1. Avoid porch pirates. Porch pirates are thieves that steal parcels from recipients’ porches. Many articles have been written about how to prevent this type of theft. Ideas include security cameras, lockers, and services like Package Guard, which notifies a recipient when a package is delivered.

But the most foolproof way to avoid theft is to ensure that the customer is home when the parcel arrives. Retailers can schedule delivery times and provide frequent delivery notifications (see 3., below), so consumers know when to be home. Saturday delivery options provide even more opportunities to stop package theft.

2. Provide delivery windows, with options. Customers expect tight delivery windows — ideally, 8 a.m. to 12 p.m. on a specific day, with notification an hour or so before delivery. Provide the ability for your customers to choose a delivery date and, if possible, a time.

Even better, empower them with different ways to receive packages. For example, Jet.com is installing Latch, a sophisticated access system, in 1,000 New York City apartment buildings for easier deliveries. Residents can use their phone as a key, grant access to guests without walking downstairs, and get packages delivered safely without being home.

Also, Amazon Locker is available to merchants using Fulfillment by Amazon. It is similar to a post office box, but only for Amazon deliveries. Customers get an email as soon as the package arrives at the locker and they have three days to pick it up. Similar services include FedEx Ship&Get, USPS Gopost, and UPS Access Point lockers.
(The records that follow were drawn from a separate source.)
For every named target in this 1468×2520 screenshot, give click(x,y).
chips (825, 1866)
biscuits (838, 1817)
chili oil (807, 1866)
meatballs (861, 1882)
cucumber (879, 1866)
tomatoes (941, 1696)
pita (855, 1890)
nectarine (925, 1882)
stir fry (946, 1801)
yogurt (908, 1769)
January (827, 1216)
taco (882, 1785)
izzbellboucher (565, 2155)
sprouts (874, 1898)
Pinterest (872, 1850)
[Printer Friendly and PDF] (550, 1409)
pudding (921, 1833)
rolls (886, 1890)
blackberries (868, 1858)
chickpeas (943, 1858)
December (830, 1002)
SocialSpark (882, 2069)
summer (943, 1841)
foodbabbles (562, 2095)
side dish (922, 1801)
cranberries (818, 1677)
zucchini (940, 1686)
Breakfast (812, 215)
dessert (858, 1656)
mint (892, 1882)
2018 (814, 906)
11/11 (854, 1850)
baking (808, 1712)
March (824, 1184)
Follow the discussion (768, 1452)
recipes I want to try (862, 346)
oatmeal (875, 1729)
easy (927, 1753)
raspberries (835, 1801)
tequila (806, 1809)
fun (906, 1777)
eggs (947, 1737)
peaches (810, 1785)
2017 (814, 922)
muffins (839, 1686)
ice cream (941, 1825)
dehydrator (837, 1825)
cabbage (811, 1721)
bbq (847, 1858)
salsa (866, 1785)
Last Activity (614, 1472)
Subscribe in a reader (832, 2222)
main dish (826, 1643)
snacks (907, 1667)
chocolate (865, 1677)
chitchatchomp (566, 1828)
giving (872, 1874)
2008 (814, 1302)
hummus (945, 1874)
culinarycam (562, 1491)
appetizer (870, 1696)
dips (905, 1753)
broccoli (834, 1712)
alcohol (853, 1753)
Amazon is also testing delivering directly to customers’ car trunks, while Walmart is testing deliveries straight to customers’ refrigerators. Commitment to improving the last mile experience is immense. Independent merchants should not be too far behind.

3. Send frequent delivery notifications via preferred mediums. Customers have their own preferred forms of communication. The more choices they have, the more likely they are to receive and read your updates. The top three consumer choices for communication are typically email, text message, and a company order-tracking page. As a start, offer all three.

Customers appreciate being notified when an order is going to ship, when it has shipped, where the item is currently located, and ongoing updates about the expected delivery date and time.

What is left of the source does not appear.